Afghanistan’s ethnic and religious minorities would also face an increased risk of repression and outright persecution. Non-Pashtun Afghans and non-Sunni Muslims have been frequent targets of the Taliban’s ire in the past including Tajiks, Uzbeks, and Shi’a minorities, namely the Hazaras. Throughout the US deployment the Hazaras’ position in Afghan society advanced significantly. But their advancements face significant uncertainty with a full US departure. Memories of fierce discrimination and slaughter, including the 1998 massacre in Mazar-i-Sharif, still burn viscerally in the minds of many Hazara. In recent years, the Taliban have stepped up their attacks on Hazara strongholds and the Hazara are increasingly preparing for a fight to defend their right to exist.
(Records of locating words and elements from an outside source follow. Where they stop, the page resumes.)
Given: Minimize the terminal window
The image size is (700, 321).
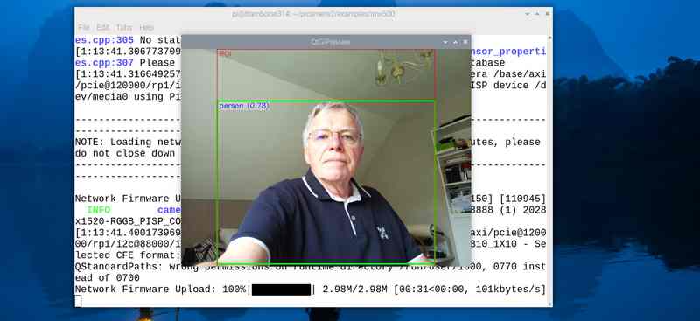Looking at the screenshot, I should coord(528,14).
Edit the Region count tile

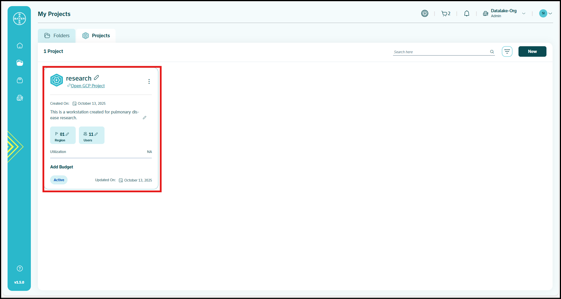point(67,134)
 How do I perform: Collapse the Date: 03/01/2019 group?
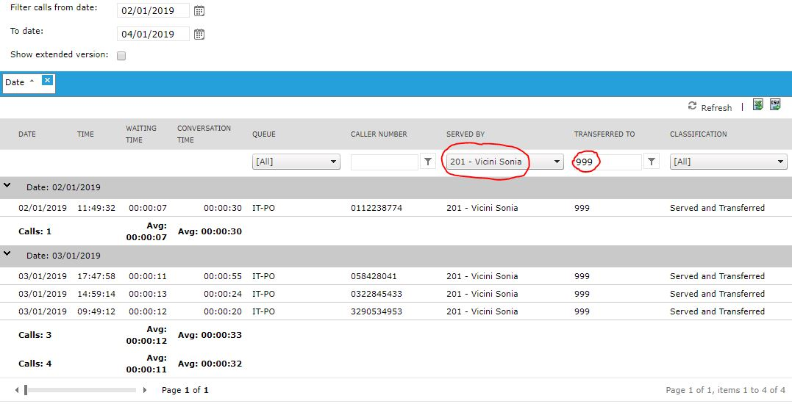pyautogui.click(x=7, y=254)
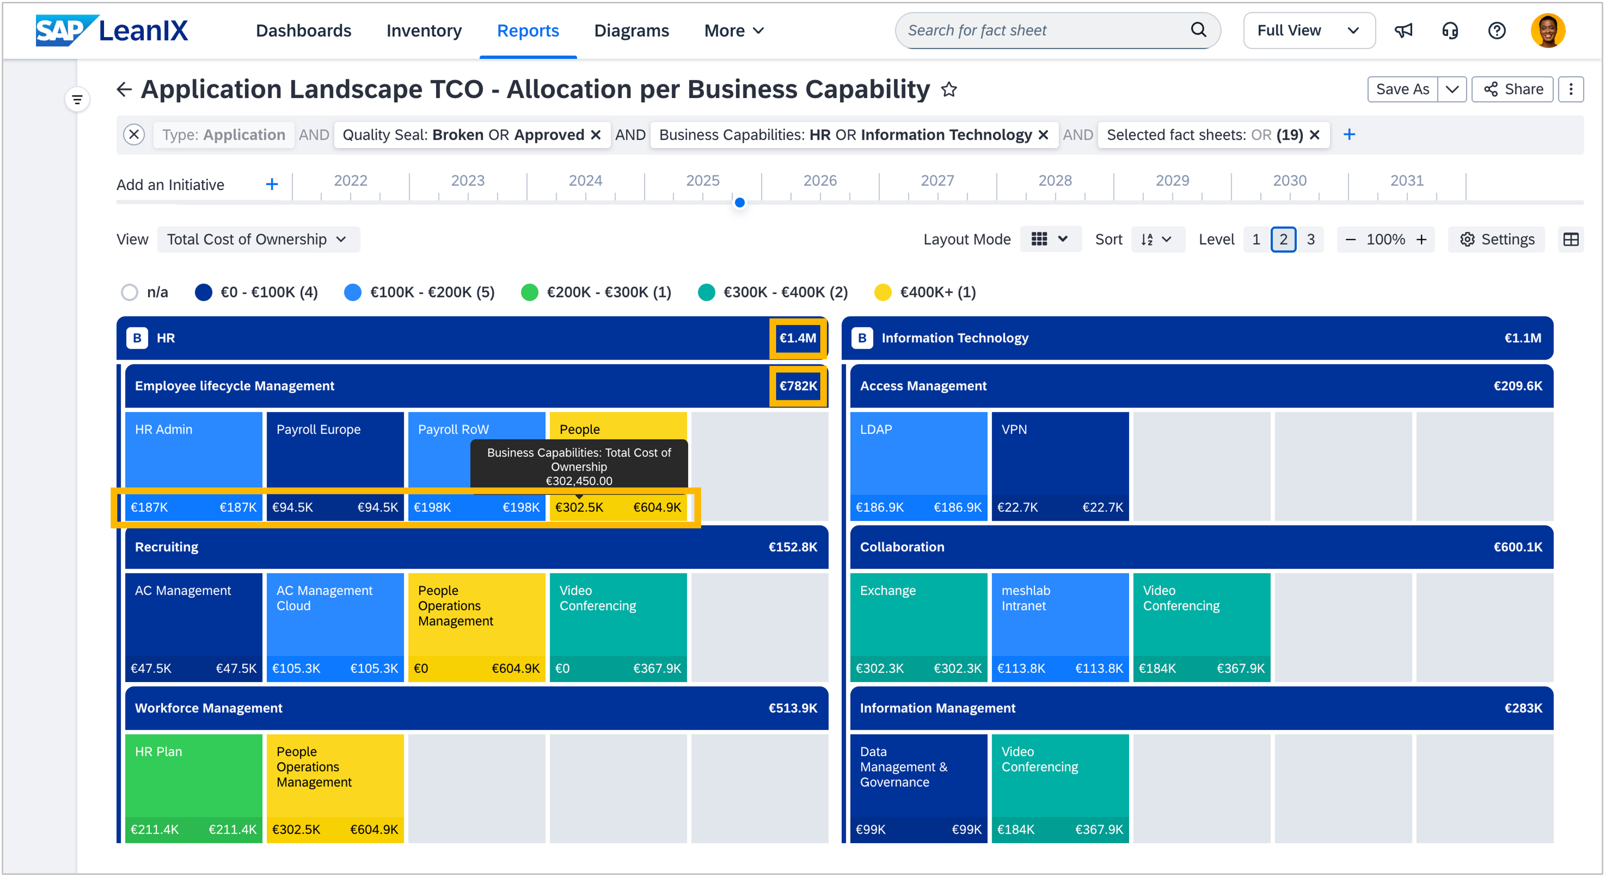The width and height of the screenshot is (1604, 875).
Task: Toggle the filter sidebar icon
Action: 77,100
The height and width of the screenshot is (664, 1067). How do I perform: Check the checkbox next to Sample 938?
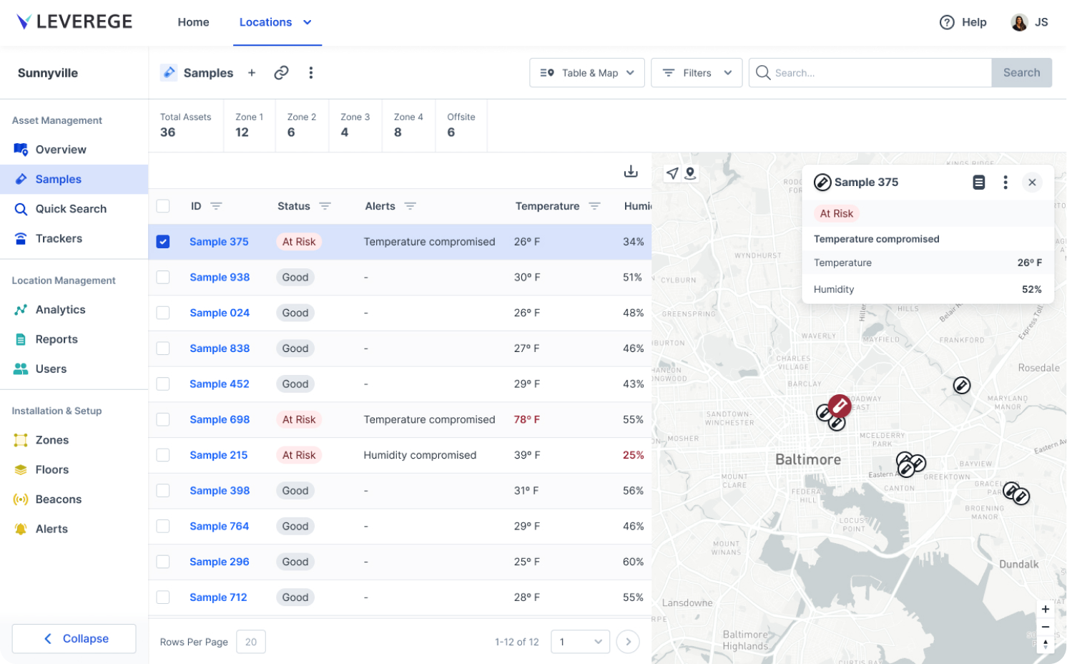click(163, 277)
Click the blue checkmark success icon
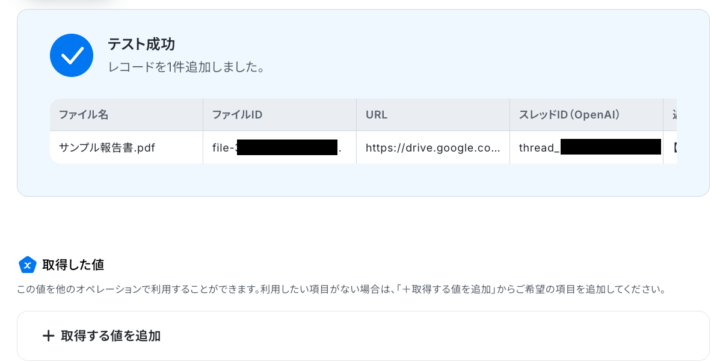The image size is (717, 362). pyautogui.click(x=72, y=55)
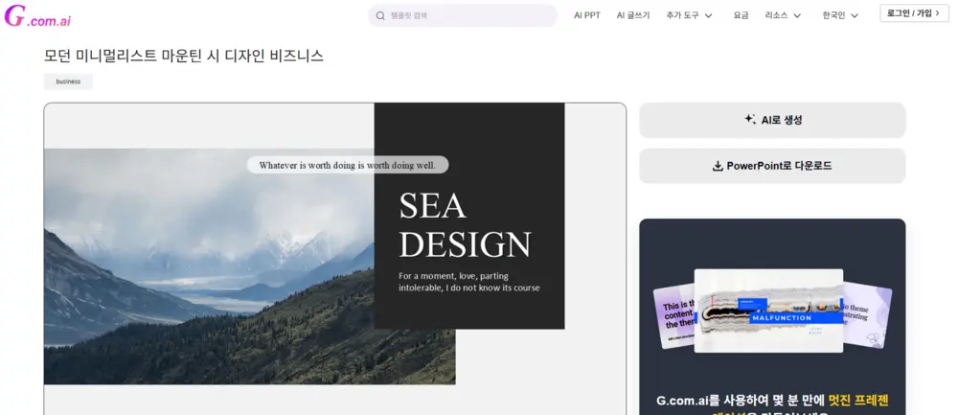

But the biggest risk to human rights in the country that could stem from a full US withdrawal would be a rise in terrorism and indiscriminate attacks. The increasing presence and ruthlessness of the Islamic State of Iraq and the Levant – Khorasan Province branch (ISKP) is a worrying portent to this belief. Although ISKP is a relatively new participant to the Afghan conflict, their brutality and indiscriminate targeting of Afghans is gaining outsized notice in a country that has grown accustomed to violent attacks. The May 12, 2020 attacks are an illustration of the group’s mercilessness, as a funeral bombing and maternity ward shooting claimed the lives of over 50 people including babies, mothers, nurses, and mourners. Additionally, the peace agreement creates a prime recruiting opportunity for the group to welcome Taliban defectors unwilling to compromise with the Kabul government, as estimates range from 5-20% of current Taliban fighters switching allegiances. Herein lies the crucial utility of maintaining a small contingent of US counterterrorism forces in the country who can limit the attacks carried out by terrorist groups that will not only claim the lives of innocent Afghan civilian, but have the potential to extend attacks beyond Afghan borders.
While there are no good options for the United States to extract themselves from the Afghan quagmire, there are certainly better choices among the possibilities. And if the Biden administration is committed to promoting human rights on the global stage it would be an unequivocal mistake to turn our back on our allies of 20 years to bolt from the country. We do not need to look too far back in history to evidence the violence and human rights catastrophes that can emerge from a hasty withdrawal. Many opponents of US troops in Afghanistan point to the continuation of the “forever war,” but won’t bat an eye at the continued deployment of 63,690 service members in Japan, 46,562 service members in Germany, or 28,503 service members in South Korea, all of which began before a US service member ever arrived in Afghanistan.
Why do we continue to station tens of thousands of our service members in democratic, developed countries that have significantly less violence and terror than Afghanistan? Because we care about the safety and security of the citizens where our troops are deployed and the same conviction should apply to Afghanistan.President Biden began his political career only a few years before the world watched the North Vietnamese forces lay siege on Saigon as helicopters evacuated American personnel from the embassy rooftop. These images were ingrained in his memory and he has noted privately the possibility of a repeat of similar events occurring in Afghanistan following a full troop withdrawal. But even worse than witnessing a departure from the country, we risk letting Afghan human rights possibly crumble before our eyes should the US precipitously withdraw from Afghanistan.